Morgan Stanley moved Carnival Corp. (CCL) to an Overweight rating in a note released on Thursday, saying the steep share-price decline this year has improved the upside-to-downside tradeoff for investors.
Analyst Jamie Rollo described the action as "taking the plunge" while simultaneously cutting the firm's earnings forecasts and trimming price targets. The bank reduced its EPS assumptions for fiscal 2026 and 2027 by 14% and 6%, respectively.
Rollo highlighted that Carnival's -28% year-to-date move from its peak outstrips those EPS reductions, quoting the drop as greater than the percentage adjustments to Morgan Stanley's estimates. He compared the current share weakness to past demand shocks, writing that the decline is "in line with its Iraqi War, Russia-Ukraine and Arab Spring drops," and pointed out that the company "saw material rebounds post these conflicts ending."
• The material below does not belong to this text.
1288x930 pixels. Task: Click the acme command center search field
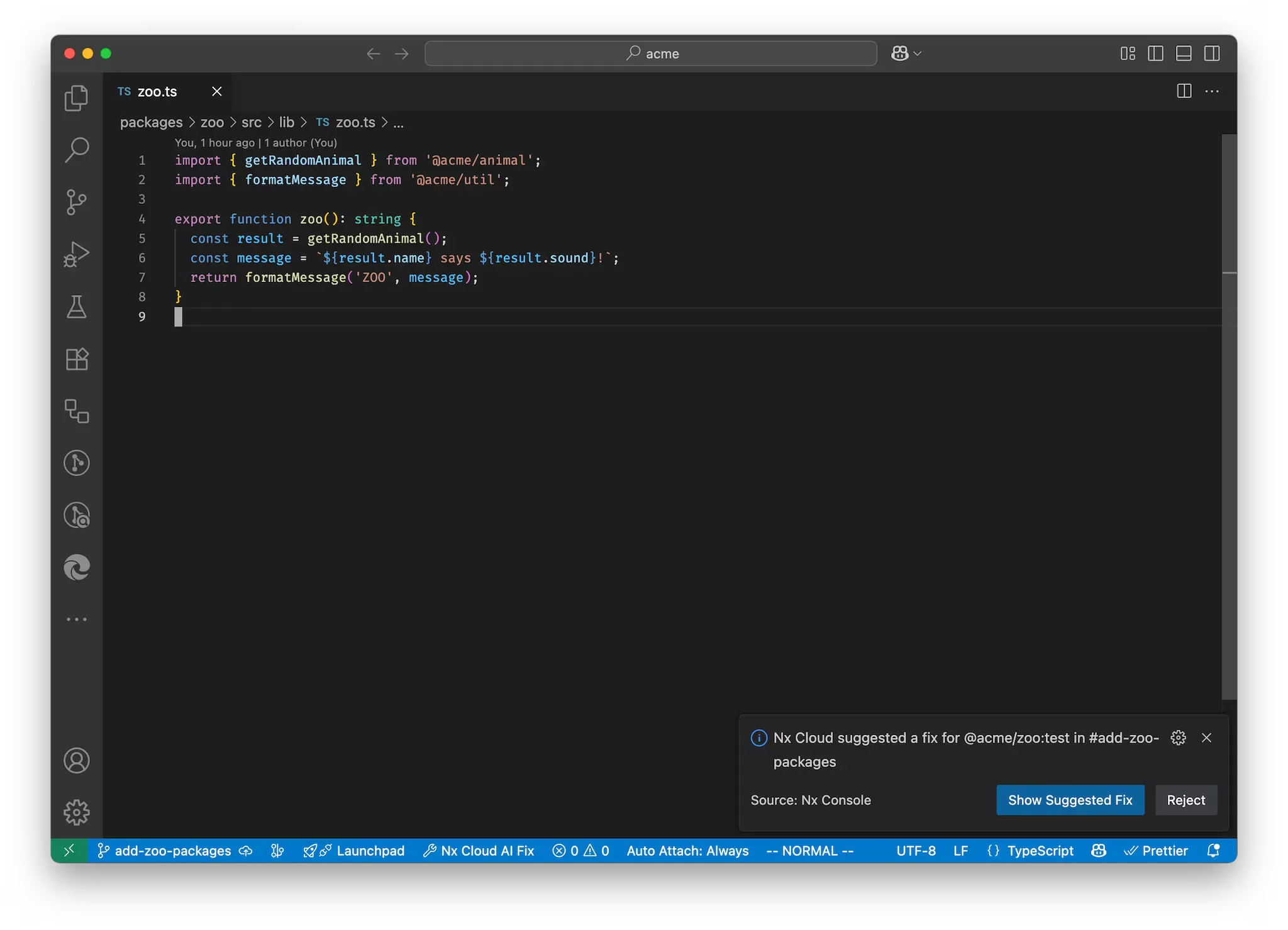(x=651, y=53)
On valuation, Morgan Stanley noted the stock now trades on a fiscal 2027 estimated price-to-earnings ratio below 10x, a level the bank views as attractive relative to the downside risk.
The firm cut its fiscal 2026 net revenue yield assumption by 100 basis points to 2.0%, attributing the adjustment to what it called "softer European demand," while also stating that early checks show "no widespread cancellations yet."
Morgan Stanley flagged two operational sensitivities. First, Carnival's exposure to the Middle East is limited - estimated at 1-2% of capacity. Second, the company is highly fuel sensitive: Morgan Stanley estimates that every $10-per-barrel move in oil affects fiscal 2026 EPS by 5%.
The bank lowered its U.S. price target to $31 and its U.K. target to 2,350 pence, yet maintained that the current setup resembles prior demand shocks that ultimately reversed. Rollo wrote that historical 30% declines in the stock led to "rebounds of 40-120%," and that those historical rebounds "give us some comfort" as a basis for the upgrade.
Context and implications
The upgrade reflects a valuation-driven investment case that balances lowered earnings assumptions, reduced price targets and visible operational sensitivities against a stretched share-price decline and precedent for strong recoveries after demand shocks.
What remains uncertain - the evolution of European demand, the path of fuel prices and whether the current share weakness will follow historical rebound patterns.